We continue towards the magna chamber, where superheated steam billows across our faces and the air is so foul that when I remove my gas mask it feels like I'm breathing chilli. We see nothing but steam until the wind changes and before us appears the very pits of hell.
It's not red seething lava as one would imagine but ochre-coloured with terraces that descend into a series of hissing aqua blue and emerald green pools of arsenic-laden pyroclastic material. The liquid inside is 100 times more toxic than battery acid and reaches temperatures of 220 degrees Celsius.
Worst Job On Earth
Mining commenced on White Island in 1885, when wretched men working under terrible conditions dug up rocks rich with sulphur for the manufacture of explosives. Before it was loaded on boats, the sulphur was crushed and bagged in a factory that now sits in ruins at Crater Bay, White Island's little beach. The ruin comprises a lone surviving wall overshadowing a concrete slab littered with cast-iron boilers and giant gears and cogs.

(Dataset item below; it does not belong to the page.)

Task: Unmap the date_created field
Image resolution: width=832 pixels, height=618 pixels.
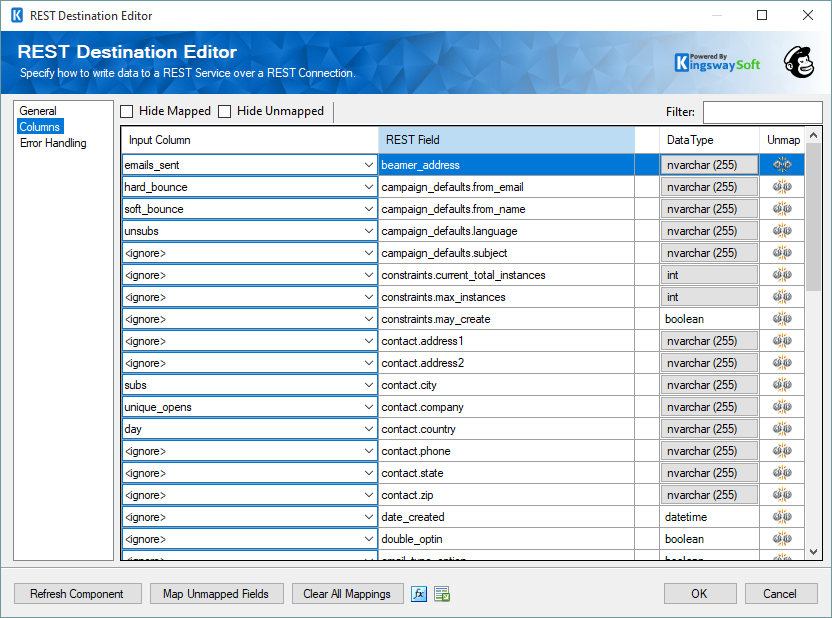Action: pos(781,516)
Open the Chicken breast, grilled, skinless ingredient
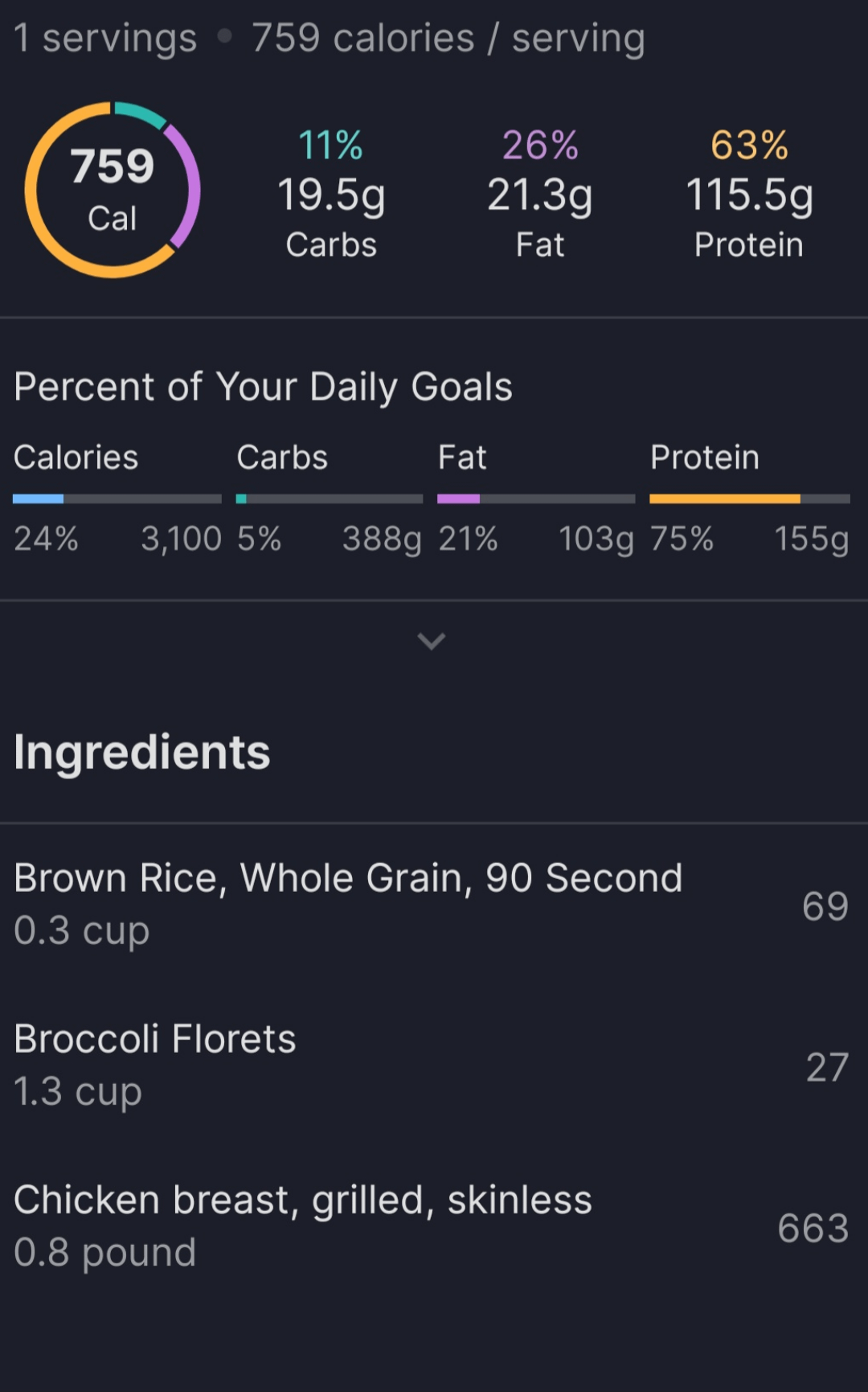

Ownership of White Island changed hands several times over the years until 1953, when it was bought by George Buttle. Originally Buttle wanted to mine it for gypsum – the main constituent of plasterboard. But when he saw White Island with his own eyes he had a change of heart and turned it into a private nature reserve.
“Strange as it may seem, the island is unbelievably beautiful and beyond description,” Buttle wrote in his dairy. “Surely it is one of the wonders of the world.”